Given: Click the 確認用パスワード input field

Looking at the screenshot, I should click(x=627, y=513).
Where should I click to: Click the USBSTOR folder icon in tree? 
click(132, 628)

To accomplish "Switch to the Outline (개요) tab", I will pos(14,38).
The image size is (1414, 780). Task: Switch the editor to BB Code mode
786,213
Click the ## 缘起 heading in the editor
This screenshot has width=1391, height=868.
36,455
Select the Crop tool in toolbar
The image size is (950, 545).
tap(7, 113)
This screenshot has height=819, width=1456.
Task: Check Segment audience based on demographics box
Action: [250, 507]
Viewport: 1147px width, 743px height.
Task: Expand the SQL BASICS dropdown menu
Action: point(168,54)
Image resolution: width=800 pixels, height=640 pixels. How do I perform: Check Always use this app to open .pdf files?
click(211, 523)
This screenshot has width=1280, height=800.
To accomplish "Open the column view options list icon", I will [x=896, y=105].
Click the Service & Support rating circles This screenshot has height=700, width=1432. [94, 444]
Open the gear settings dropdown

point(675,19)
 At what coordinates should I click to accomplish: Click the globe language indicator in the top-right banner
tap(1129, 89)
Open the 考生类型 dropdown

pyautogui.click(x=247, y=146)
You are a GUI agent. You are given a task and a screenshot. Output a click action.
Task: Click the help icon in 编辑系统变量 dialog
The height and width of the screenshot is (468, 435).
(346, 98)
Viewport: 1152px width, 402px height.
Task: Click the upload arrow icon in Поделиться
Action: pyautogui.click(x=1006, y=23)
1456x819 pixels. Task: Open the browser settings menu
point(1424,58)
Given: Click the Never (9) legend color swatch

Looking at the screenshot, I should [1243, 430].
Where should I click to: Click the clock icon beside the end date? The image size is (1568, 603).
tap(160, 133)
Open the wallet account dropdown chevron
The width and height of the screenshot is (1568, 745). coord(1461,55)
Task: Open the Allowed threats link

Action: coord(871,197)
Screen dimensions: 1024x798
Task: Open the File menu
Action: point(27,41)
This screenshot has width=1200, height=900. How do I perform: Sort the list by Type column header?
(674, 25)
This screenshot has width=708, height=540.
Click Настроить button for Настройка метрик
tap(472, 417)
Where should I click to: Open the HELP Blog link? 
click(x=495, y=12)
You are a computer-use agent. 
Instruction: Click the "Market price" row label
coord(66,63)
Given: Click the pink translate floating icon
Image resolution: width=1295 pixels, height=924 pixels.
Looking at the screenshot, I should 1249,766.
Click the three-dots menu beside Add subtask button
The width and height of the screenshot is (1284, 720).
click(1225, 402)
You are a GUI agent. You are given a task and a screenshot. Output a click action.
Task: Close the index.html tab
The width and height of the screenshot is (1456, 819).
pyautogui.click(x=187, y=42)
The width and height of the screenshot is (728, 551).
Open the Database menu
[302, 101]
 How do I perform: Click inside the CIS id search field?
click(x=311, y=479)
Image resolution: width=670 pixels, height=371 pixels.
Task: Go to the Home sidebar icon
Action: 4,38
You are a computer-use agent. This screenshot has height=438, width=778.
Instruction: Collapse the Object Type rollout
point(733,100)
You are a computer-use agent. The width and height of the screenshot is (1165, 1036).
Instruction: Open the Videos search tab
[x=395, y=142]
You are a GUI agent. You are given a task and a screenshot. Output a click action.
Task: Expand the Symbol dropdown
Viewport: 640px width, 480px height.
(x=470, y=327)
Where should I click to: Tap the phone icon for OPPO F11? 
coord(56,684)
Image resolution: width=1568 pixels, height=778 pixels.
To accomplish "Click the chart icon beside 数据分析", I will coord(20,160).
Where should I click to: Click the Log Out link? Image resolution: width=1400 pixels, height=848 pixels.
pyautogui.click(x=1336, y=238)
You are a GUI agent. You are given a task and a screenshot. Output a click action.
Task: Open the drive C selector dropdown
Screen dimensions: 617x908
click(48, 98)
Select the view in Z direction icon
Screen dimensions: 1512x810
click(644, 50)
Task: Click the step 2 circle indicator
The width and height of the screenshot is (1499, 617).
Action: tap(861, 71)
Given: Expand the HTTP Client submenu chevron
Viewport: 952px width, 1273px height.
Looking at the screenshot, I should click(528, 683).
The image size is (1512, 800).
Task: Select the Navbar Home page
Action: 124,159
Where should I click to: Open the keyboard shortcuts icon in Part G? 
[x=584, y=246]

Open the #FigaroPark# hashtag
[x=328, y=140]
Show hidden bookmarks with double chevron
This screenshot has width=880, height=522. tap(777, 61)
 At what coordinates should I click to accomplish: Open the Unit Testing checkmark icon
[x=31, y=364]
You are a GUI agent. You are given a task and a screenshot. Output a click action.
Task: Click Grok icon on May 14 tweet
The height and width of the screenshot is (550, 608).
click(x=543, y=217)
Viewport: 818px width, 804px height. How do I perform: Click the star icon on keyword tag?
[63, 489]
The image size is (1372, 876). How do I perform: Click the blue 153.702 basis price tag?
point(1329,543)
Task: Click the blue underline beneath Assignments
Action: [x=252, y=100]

------

> **Task details**
Copy out the listing starting with the line that contains "At what coordinates should I click to accomplish: Click" and going on through the line that contains "pyautogui.click(x=247, y=146)", swapping "globe" for "flag" and leaving everything else unchanged.

> **Response**
 At what coordinates should I click to accomplish: Click the flag language indicator in the top-right banner
tap(1129, 89)
Open the 考生类型 dropdown

pyautogui.click(x=247, y=146)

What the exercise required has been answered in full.